Your assignment:
One part of the entries below is wanted: the lines from the one containing "The width and height of the screenshot is (650, 394)." through the one containing "Click the gear". Write those out exactly and nothing else.
-------- Extracted entries
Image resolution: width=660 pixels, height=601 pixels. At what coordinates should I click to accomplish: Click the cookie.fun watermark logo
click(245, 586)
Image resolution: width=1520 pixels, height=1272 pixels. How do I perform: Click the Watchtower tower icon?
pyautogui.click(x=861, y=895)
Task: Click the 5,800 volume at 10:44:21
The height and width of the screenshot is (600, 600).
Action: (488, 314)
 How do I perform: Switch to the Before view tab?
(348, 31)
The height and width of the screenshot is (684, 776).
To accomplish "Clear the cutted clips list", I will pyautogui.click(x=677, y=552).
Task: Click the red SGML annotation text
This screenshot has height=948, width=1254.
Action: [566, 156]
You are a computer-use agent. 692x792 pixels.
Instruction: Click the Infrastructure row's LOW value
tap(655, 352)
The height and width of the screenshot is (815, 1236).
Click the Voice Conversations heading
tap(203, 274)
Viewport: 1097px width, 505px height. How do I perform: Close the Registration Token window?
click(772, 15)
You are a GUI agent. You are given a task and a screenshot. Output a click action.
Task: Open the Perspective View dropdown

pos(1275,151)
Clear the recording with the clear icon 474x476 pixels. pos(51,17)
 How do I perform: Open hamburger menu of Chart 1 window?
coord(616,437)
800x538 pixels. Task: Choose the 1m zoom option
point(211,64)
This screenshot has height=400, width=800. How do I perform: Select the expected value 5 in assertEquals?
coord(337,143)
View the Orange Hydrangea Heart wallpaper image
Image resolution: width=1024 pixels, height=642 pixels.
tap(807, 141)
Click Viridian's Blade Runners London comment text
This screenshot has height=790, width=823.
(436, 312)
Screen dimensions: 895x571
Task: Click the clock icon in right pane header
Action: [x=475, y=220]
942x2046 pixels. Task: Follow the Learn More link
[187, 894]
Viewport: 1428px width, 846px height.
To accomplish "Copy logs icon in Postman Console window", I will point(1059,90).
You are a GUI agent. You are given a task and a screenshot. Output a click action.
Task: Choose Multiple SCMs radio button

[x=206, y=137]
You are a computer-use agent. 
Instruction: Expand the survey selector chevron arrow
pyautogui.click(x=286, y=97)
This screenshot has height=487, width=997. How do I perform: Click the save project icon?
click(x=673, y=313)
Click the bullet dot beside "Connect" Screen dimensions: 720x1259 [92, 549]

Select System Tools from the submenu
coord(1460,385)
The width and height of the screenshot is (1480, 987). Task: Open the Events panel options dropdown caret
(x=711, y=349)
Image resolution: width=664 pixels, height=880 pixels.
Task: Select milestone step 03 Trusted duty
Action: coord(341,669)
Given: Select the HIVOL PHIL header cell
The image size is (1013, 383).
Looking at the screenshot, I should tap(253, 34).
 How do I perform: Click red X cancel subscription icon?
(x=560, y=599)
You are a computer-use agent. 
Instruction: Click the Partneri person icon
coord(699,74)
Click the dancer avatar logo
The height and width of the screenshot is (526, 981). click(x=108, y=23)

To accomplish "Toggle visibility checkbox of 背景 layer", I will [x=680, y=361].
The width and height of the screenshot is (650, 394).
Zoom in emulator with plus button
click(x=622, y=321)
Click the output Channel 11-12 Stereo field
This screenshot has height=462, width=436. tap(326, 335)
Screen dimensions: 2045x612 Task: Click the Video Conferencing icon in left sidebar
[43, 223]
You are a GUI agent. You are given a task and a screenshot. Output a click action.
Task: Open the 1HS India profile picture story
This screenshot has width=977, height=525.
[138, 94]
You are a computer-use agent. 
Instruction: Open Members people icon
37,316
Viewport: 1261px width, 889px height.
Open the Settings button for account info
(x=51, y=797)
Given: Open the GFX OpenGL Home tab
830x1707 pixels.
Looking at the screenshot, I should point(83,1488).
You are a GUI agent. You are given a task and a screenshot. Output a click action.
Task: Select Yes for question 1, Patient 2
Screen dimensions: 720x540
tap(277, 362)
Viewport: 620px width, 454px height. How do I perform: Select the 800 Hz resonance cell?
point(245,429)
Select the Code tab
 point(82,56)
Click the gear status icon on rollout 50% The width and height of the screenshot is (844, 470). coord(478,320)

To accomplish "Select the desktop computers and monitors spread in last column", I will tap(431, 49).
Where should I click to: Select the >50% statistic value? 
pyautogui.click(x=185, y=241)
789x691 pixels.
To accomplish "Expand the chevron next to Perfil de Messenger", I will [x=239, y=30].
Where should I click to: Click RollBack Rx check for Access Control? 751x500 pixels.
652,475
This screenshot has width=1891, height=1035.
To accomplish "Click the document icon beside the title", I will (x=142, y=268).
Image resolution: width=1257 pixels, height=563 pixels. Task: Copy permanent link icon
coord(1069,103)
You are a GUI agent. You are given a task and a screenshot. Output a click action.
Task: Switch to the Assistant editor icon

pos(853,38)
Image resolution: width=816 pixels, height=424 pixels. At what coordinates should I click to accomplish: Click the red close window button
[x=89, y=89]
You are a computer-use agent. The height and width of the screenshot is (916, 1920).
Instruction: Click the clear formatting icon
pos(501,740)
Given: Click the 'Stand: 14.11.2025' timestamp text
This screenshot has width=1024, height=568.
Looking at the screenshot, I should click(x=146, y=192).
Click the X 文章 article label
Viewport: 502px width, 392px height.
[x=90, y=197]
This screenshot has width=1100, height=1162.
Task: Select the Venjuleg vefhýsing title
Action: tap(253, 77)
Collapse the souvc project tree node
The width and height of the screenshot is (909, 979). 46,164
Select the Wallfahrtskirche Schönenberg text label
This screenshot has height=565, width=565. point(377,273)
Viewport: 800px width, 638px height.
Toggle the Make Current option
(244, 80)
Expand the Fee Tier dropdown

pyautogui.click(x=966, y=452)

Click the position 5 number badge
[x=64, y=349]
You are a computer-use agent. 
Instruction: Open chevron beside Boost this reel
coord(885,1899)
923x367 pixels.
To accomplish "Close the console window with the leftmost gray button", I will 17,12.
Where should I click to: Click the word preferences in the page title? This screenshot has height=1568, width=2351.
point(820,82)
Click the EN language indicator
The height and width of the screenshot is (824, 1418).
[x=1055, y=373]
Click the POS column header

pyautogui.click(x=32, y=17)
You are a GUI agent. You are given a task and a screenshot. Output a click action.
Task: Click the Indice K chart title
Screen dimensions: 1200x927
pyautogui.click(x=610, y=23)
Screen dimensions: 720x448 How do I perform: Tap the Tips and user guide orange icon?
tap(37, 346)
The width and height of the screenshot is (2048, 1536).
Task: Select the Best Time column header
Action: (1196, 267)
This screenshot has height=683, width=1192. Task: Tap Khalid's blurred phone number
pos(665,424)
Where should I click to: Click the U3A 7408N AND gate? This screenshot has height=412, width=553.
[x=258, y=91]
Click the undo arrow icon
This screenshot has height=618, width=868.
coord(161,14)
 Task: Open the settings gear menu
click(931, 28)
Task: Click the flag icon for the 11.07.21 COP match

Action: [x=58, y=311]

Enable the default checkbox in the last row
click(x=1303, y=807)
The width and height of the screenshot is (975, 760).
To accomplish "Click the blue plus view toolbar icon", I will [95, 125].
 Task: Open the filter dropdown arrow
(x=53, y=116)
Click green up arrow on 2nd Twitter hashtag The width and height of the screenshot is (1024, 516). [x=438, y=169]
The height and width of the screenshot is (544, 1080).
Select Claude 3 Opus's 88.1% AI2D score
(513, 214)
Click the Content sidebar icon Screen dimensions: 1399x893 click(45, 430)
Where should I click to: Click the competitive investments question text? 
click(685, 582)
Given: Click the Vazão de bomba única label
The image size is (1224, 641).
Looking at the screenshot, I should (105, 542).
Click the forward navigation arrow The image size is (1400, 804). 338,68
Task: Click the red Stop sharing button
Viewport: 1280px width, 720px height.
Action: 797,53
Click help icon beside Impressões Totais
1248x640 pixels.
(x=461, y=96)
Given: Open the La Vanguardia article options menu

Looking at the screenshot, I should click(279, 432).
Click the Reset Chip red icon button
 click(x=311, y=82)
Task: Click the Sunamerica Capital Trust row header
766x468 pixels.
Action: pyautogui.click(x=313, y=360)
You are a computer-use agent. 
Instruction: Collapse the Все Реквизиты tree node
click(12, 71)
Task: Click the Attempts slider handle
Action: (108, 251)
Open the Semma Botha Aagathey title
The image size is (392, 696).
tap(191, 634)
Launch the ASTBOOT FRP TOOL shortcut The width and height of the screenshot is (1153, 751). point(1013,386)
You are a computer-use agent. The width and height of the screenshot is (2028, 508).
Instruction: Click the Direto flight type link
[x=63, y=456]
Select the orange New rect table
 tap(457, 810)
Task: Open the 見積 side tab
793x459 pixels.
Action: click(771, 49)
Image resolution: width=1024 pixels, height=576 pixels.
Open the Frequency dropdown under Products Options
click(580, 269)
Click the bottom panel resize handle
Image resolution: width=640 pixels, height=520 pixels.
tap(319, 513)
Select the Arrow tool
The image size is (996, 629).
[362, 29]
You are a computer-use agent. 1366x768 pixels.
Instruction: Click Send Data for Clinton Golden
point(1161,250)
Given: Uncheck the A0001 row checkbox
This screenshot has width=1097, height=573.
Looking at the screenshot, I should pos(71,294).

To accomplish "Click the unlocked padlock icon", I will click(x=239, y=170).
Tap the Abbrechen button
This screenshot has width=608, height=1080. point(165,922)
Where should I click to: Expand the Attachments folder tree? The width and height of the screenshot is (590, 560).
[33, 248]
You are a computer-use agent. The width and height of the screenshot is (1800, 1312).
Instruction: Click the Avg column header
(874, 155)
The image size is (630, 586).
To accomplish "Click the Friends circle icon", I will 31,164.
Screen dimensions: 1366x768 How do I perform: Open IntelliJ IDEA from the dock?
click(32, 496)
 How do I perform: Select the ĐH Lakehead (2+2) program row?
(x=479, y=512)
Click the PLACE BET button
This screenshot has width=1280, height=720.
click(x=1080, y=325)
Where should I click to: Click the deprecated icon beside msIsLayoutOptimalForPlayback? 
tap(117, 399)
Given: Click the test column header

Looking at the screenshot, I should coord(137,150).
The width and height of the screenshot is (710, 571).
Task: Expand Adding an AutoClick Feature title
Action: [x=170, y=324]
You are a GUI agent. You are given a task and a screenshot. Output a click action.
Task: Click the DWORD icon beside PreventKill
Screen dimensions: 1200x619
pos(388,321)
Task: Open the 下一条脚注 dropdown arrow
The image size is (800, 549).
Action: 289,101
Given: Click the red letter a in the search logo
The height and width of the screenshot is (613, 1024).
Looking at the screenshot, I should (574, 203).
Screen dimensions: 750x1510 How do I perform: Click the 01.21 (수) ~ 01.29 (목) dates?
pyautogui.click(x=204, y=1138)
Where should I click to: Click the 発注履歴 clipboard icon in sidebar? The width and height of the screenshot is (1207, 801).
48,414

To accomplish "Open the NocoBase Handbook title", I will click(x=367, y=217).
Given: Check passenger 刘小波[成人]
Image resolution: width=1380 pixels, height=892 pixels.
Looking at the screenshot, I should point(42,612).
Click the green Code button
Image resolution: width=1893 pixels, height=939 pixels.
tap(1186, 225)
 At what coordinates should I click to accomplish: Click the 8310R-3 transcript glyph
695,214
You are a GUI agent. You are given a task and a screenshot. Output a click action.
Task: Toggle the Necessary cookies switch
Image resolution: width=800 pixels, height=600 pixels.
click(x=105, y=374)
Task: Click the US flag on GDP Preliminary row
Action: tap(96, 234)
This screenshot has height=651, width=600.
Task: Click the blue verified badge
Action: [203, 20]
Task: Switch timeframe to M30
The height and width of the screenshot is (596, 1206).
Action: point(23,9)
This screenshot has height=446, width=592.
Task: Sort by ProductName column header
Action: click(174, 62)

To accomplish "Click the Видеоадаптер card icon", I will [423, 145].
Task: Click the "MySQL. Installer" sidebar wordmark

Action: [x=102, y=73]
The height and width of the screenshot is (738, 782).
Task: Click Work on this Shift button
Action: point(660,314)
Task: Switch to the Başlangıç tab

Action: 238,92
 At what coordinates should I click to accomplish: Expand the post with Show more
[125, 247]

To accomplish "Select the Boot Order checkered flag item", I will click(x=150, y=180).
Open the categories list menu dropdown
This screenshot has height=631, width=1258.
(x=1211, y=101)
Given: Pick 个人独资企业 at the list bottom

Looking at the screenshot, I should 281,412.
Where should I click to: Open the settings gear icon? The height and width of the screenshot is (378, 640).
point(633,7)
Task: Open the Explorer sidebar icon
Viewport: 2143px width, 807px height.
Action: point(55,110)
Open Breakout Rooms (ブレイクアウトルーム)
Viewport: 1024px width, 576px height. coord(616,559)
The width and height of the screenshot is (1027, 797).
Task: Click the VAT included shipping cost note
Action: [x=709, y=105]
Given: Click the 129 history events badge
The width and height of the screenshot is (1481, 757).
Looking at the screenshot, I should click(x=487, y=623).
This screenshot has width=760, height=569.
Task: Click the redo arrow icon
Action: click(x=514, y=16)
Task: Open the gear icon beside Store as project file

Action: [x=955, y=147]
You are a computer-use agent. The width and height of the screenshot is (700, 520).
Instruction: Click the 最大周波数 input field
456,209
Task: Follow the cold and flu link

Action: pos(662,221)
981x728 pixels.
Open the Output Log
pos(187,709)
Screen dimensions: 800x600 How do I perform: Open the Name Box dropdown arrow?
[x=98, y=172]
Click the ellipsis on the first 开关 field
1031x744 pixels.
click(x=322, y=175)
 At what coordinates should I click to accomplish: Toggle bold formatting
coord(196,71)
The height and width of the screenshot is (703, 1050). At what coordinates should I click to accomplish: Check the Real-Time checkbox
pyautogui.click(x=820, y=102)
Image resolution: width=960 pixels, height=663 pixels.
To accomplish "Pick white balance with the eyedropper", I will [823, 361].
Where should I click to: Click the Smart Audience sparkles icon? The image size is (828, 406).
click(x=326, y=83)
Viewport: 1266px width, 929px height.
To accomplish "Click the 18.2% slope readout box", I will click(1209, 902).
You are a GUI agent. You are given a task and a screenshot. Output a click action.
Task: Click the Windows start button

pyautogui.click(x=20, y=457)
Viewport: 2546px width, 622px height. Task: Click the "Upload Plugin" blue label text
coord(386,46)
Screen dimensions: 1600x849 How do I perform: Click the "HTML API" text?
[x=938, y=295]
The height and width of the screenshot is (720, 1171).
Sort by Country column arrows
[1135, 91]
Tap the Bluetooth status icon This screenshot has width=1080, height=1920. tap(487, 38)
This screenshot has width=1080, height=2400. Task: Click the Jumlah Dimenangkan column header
----------------
Response to the exercise:
The width and height of the screenshot is (650, 394).
Zoom in emulator with plus button
click(x=622, y=321)
Click the output Channel 11-12 Stereo field
This screenshot has height=462, width=436. tap(326, 335)
Screen dimensions: 2045x612 Task: Click the Video Conferencing icon in left sidebar
[43, 223]
You are a GUI agent. You are given a task and a screenshot. Output a click action.
Task: Open the 1HS India profile picture story
This screenshot has width=977, height=525.
[138, 94]
You are a computer-use agent. 
Instruction: Open Members people icon
37,316
Viewport: 1261px width, 889px height.
Open the Settings button for account info
(x=51, y=797)
Given: Open the GFX OpenGL Home tab
830x1707 pixels.
Looking at the screenshot, I should point(83,1488).
You are a GUI agent. You are given a task and a screenshot. Output a click action.
Task: Select Yes for question 1, Patient 2
Screen dimensions: 720x540
tap(277, 362)
Viewport: 620px width, 454px height. How do I perform: Select the 800 Hz resonance cell?
point(245,429)
Select the Code tab
 point(82,56)
Click the gear status icon on rollout 50% The width and height of the screenshot is (844, 470). coord(478,320)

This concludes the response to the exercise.